▶ _PROBLEM DETAILS_:
Rewrite these lines with "icon" replaced by "symbol" and everything else unchanged. Leave the pictures out of your answer.

— start of PROVIDED DATA —

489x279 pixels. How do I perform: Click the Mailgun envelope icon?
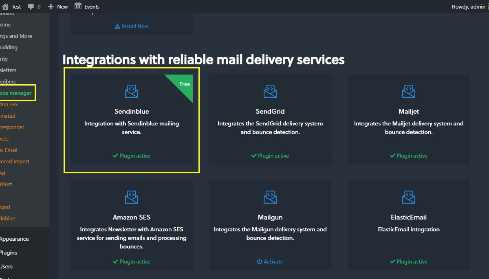tap(270, 197)
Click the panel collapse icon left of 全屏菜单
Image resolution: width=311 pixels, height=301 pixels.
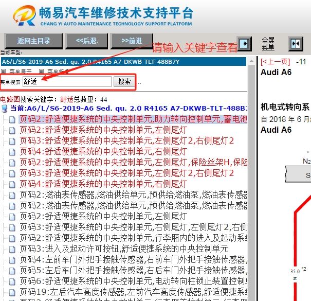(x=244, y=43)
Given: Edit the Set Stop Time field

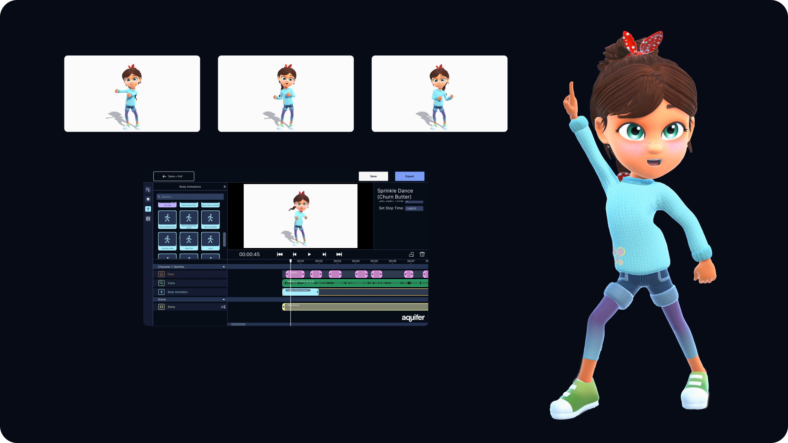Looking at the screenshot, I should click(x=414, y=208).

— end of PROVIDED DATA —

▶ _ANSWER TO THIS PROBLEM_:
489x279 pixels. How do I perform: Click the Mailgun envelope symbol?
tap(270, 197)
Click the panel collapse symbol left of 全屏菜单
Image resolution: width=311 pixels, height=301 pixels.
(x=244, y=43)
Given: Edit the Set Stop Time field

Looking at the screenshot, I should click(x=414, y=208).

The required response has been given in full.